Why use a project alliance? Reasons may include:
- tight time constraints that do not permit more traditional methods to be used;
- lack of definition of project scope;
- project complexity may require more innovation and flexibility (encouraged by the absence of the usual risk of litigation);
- the ‘culture’ of the owner may be such that a non-adversarial, integrated, performance-based arrangement is a better ‘fit’; or
- the owner may not be able to afford, or may not wish to pay for, the ‘risk contingency’ that will be included in the price under more conventional delivery methods.
Challenges for the project alliance model
Certain features that are commonplace in project alliances – exposure of the owner to 100 per cent of the cost overrun risk if the ‘pain’ threshold of the other alliance participants is reached; unanimous decision making; and the ‘no blame, no disputes’ regime – will make the uptake of the project alliance model a challenge in cases where:
limited recourse financing is involved and the financiers require ‘hard’ guarantees on out-turn cost, completion dates and facility performance;
It is becoming increasingly popular to introduce a ‘sub-alliance’:
- below an upstream main alliance structure; or
- below an upstream traditional contract structure.

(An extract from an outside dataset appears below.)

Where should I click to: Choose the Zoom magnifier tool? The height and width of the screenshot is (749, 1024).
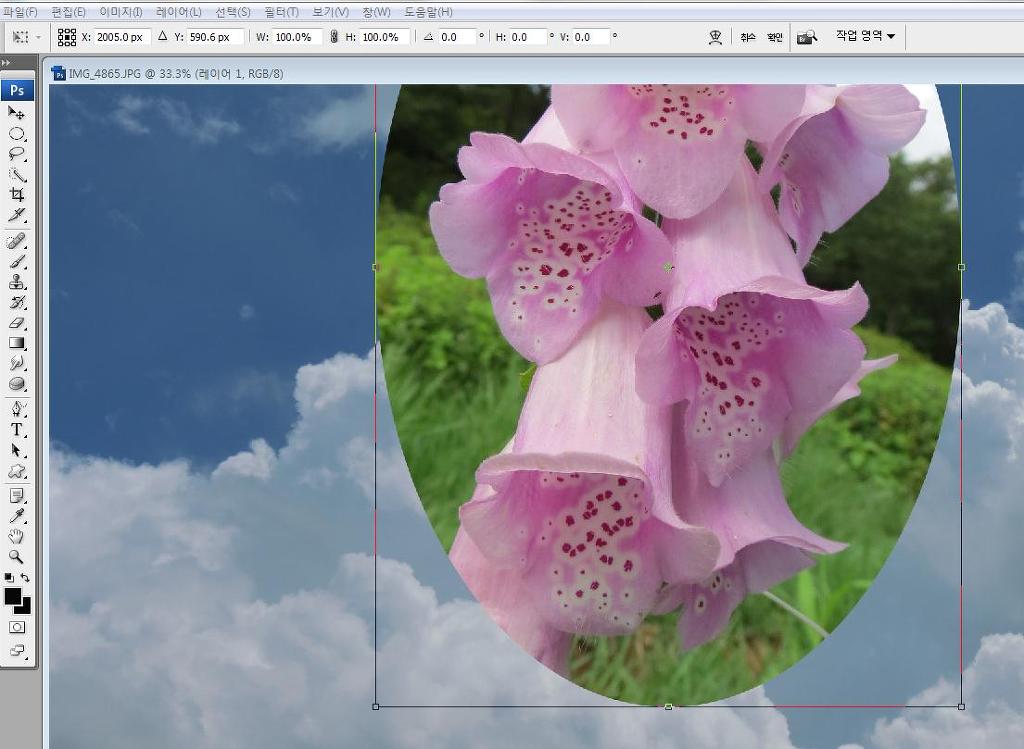point(16,557)
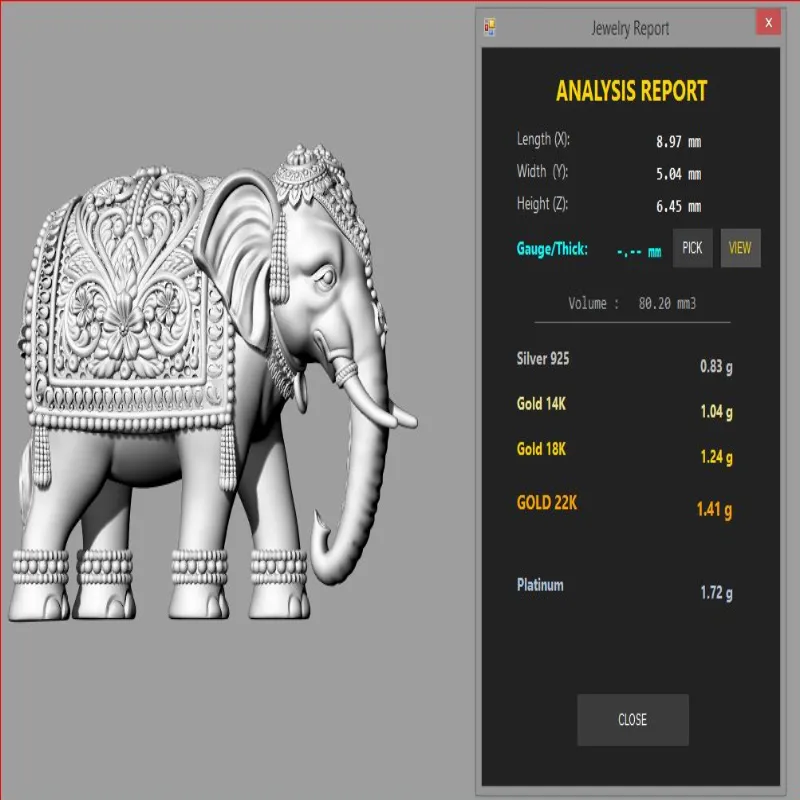The image size is (800, 800).
Task: Click the Height (Z) value 6.45 mm
Action: [679, 207]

Depending on the project, sub-alliance structures can work well – but a number of issues need to be considered, including:
- if the sub-alliance arrangement involves an uncapped reimbursable cost component, will that increase the exposure of the upstream parties to cost over-runs (especially for the owner in the upstream alliance)?
- if the sub-alliance arrangement involves a ‘no blame, no disputes’ regime, will that diminish the rights of recourse of the upstream parties?
- where the upstream arrangement is a traditional contract structure, will the sub-alliance arrangement comply with any mandatory provisions of the upstream contract regarding subcontracts and subcontracting (e.g. requirements for collateral warranties, novation deeds or step-in rights)?
- will the sub-alliance arrangement prejudice any of the participants' insurances (e.g. by affecting an insurer's rights of subrogation)?
There is no ‘one size fits all’ when it comes to contracting strategies – there are many options.
The model that will best suit a particular project will depend upon a range of factors, including:
- the nature of the project and the risks involved;
- the time, cost, quality and performance parameters; and
- the skills, aims and needs of the project participants.
Taking a sensible and informed approach to the selection of the contracting model and the allocation of risk will enhance the prospects of success for a project.